— Task to carry out —
Print the line where "Instruction: Select the Attributes tab" occurs and every line that follows it in the data below, ending with the last line, precisely as written.

====== Record excerpts

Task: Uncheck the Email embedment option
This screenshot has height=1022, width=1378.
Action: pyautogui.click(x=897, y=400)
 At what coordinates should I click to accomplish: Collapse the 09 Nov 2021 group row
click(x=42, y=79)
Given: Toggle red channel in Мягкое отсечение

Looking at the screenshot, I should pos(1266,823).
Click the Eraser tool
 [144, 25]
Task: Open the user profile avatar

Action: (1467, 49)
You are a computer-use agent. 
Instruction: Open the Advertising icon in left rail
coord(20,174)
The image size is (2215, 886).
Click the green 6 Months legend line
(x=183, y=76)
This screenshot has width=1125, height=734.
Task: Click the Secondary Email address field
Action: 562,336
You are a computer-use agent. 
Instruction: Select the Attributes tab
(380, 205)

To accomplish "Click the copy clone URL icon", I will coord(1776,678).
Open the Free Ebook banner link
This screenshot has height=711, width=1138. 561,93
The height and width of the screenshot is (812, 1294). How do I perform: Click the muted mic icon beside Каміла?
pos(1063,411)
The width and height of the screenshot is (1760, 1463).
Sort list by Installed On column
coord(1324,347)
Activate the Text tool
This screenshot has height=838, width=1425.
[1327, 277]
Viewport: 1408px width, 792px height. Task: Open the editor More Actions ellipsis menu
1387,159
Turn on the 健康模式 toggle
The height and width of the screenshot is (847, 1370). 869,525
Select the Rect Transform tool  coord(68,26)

============

— Task response —
Instruction: Select the Attributes tab
(380, 205)

To accomplish "Click the copy clone URL icon", I will coord(1776,678).
Open the Free Ebook banner link
This screenshot has height=711, width=1138. 561,93
The height and width of the screenshot is (812, 1294). How do I perform: Click the muted mic icon beside Каміла?
pos(1063,411)
The width and height of the screenshot is (1760, 1463).
Sort list by Installed On column
coord(1324,347)
Activate the Text tool
This screenshot has height=838, width=1425.
[1327, 277]
Viewport: 1408px width, 792px height. Task: Open the editor More Actions ellipsis menu
1387,159
Turn on the 健康模式 toggle
The height and width of the screenshot is (847, 1370). 869,525
Select the Rect Transform tool  coord(68,26)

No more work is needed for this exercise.